A decisão foi tomada no julgamento de uma ação apresentada por um magistrado punido com aposentadoria compulsória pelo Tribunal de Justiça do Estado do Rio de Janeiro (TJRJ). Entre as irregularidades apontadas estavam a liberação de bens bloqueados sem parecer do Ministério Público e a demora deliberada em processos para beneficiar policiais militares ligados a milícias. A punição havia sido confirmada pelo Conselho Nacional de Justiça (CNJ).

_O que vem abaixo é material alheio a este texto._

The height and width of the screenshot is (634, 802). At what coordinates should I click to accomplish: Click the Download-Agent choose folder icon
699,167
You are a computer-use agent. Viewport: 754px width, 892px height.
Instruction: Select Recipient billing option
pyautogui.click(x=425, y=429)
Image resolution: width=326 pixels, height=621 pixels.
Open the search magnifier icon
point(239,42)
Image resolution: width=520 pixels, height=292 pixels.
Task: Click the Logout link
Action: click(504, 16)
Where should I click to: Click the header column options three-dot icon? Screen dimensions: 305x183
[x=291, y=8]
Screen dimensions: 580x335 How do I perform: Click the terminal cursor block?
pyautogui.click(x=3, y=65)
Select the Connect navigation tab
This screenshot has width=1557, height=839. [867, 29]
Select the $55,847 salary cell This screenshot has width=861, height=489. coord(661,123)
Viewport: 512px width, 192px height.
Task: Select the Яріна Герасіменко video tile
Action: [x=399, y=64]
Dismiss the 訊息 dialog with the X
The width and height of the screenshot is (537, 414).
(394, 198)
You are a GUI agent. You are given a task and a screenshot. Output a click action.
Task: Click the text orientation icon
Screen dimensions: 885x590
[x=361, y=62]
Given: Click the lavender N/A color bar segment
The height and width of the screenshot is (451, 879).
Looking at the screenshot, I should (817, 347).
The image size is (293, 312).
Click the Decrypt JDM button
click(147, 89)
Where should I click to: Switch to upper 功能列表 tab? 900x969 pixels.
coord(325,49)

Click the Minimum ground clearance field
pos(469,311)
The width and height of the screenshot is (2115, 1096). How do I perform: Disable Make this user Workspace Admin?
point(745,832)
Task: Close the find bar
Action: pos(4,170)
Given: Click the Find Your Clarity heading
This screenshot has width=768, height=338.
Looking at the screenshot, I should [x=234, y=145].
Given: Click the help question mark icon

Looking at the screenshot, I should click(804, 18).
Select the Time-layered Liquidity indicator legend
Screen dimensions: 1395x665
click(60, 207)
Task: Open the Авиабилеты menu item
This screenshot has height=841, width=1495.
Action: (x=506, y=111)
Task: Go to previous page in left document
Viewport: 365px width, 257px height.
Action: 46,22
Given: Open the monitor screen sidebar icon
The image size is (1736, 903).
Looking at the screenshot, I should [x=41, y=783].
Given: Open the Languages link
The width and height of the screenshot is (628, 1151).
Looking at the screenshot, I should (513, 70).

Com a decisão, Dino determinou que o CNJ reanalise o processo e, caso entenda que a punição máxima é adequada, comunique o TJRJ para que o magistrado seja desligado definitivamente da carreira. O ministro também determinou o envio de ofício ao presidente do CNJ, Edson Fachin, para que o órgão avalie a revisão do sistema de responsabilização disciplinar aplicado aos magistrados no Judiciário.